Margaret Thatcher

The death of Margaret Thatcher has filled many column inches of our papers this week. Love her or hate her she has stirred almost as much passion in her death as she did in her life. She created a two tier Britain with an affluent South and a devalued North.

The grocer’s daughter understood and appreciated hard work and individualism, qualities which gave her the confidence to reach the top in what had been a man’s world.

As the 1st female prime minister she broke the mould and went on the break the unions! In Scotland she was known as Maggie – and it was not said with affection! Her use of the population North of the Border to experiment with the hated poll tax did not earn her any friends there.

Her callous indifference to the sufferings of the hunger strikers brought the “Troubles” in N Ireland to a new level and cemented the Nationalists opposition to her.

Abroad the Argentine Government, thinking that a female prime minister would roll over and die when they invaded the Falklands, made a gargantuan mistake! I can recall listening with disbelief to the TV broadcast of her speeches as she whipped up enthusiasm in the House of Commons for an all out war to rescue the Falklanders.
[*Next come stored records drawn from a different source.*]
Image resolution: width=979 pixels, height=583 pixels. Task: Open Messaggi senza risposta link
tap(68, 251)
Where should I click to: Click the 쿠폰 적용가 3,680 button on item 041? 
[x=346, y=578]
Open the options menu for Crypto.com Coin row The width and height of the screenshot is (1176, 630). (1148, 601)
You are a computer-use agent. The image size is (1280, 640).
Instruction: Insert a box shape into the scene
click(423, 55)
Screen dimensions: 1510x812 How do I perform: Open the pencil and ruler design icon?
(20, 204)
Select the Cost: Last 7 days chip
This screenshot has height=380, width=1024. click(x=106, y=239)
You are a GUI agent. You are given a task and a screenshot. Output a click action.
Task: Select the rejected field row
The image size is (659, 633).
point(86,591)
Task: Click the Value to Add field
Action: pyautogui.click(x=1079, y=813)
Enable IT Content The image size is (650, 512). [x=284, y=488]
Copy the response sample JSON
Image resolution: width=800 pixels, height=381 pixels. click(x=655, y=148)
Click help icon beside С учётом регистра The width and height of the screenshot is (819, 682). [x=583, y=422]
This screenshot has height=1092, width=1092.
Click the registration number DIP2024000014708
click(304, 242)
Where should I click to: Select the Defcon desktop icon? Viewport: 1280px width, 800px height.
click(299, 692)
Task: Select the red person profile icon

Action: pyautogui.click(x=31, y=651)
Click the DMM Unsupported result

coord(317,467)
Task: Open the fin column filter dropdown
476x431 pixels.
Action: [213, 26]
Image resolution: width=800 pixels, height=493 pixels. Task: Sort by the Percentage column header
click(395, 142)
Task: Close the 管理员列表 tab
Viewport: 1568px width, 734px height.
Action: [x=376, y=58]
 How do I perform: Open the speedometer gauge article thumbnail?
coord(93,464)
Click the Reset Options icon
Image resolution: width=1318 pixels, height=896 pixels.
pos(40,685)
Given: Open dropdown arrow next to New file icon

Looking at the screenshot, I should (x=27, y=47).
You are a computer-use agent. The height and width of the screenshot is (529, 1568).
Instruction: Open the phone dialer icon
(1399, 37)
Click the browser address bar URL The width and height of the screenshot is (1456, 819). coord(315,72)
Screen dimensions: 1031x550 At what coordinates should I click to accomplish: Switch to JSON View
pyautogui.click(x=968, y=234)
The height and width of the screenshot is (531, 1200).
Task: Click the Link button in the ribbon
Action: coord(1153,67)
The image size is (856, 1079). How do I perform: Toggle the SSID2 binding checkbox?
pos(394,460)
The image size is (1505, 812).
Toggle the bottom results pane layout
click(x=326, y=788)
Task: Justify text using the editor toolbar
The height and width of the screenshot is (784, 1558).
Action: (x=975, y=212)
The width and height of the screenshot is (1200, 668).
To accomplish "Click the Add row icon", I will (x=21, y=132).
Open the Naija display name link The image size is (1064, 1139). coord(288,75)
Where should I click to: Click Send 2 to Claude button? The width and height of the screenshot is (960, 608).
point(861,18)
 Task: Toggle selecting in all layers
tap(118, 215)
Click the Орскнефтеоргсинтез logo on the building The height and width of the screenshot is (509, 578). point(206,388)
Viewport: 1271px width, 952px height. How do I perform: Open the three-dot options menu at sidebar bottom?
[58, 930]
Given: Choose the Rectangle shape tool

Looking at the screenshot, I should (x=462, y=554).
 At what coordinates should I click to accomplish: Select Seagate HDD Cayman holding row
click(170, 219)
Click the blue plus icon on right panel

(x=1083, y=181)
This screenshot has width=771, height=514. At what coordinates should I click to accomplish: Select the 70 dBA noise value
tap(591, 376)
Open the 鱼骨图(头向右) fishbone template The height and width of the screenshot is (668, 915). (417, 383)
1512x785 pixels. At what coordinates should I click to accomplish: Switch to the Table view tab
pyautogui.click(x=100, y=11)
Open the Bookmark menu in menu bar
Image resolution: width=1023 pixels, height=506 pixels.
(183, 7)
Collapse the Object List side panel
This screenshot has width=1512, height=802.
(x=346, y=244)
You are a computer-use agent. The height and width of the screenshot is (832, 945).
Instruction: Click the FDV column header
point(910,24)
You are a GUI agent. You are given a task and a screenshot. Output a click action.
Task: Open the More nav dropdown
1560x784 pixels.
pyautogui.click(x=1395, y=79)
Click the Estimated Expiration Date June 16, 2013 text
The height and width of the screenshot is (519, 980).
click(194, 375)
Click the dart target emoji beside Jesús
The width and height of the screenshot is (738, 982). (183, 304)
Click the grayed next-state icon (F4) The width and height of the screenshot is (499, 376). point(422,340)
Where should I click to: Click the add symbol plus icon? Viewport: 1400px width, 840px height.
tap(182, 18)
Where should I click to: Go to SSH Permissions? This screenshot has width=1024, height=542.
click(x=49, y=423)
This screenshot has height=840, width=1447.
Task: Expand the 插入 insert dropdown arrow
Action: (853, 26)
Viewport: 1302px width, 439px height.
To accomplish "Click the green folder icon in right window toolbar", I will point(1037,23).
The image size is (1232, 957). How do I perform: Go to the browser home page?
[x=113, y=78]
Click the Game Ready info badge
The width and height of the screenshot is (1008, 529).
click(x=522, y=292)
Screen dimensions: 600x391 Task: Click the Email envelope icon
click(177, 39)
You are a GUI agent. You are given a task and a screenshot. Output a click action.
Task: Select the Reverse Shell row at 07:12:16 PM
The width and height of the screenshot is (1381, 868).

In Europe her reputation as “The Iron Lady” was well deserved. On one occasion when the UK were due a rebate which was not immediately forthcoming she endlessly repeated the phrases, “It’s our money” and “We want it back” and added “There is no alternative”, till she got her way. The expression “to be hand-bagged” arose from such encounters!

By the time she left office, the principles known as Thatcherism — the belief that a free (and largely unregulated) market and individual liberty are interdependent, that personal responsibility and hard work are the only ways to national prosperity— had won many disciples at home and abroad.

What comment can we elicit from Scripture?

Baroness Thatcher’s view of reality gives few indications of her faith. The championing of individual effort often at the expense of the good of society brings her into conflict with the work of the Good Shepherd. Indeed her comment on the parable of the “Good Samaritan” to the effect that he would not be remembered if he didn’t have money, speaks volumes!

It is in her single-mindedness to her cause which is reminiscent of Jesus setting his face to go to Jerusalem to complete the work his Father had given him.

As St Paul put it in Philippians Chapter 2; “Do nothing out of selfish ambition or vain conceit. Rather, in humility value others above yourselves, not looking to your own interests but each of you to the interests of the others. In your relationships with one another, have the same mindset as Christ Jesus: who, being in very nature God, did not consider equality with God something to be used to his own advantage; rather, he made himself nothing by taking the very nature of a servant, being made in human likeness. and being found in appearance as a man, he humbled himself by becoming obedient to death— even death on a cross! Therefore God exalted him to the highest place and gave him the name that is above every name, that at the name of Jesus every knee should bow, in heaven and on earth and under the earth, and every tongue acknowledge that Jesus Christ is Lord, to the glory of God the Father.”

So place your faith into the completed work of Jesus. As Maggie would say “There is no alternative!”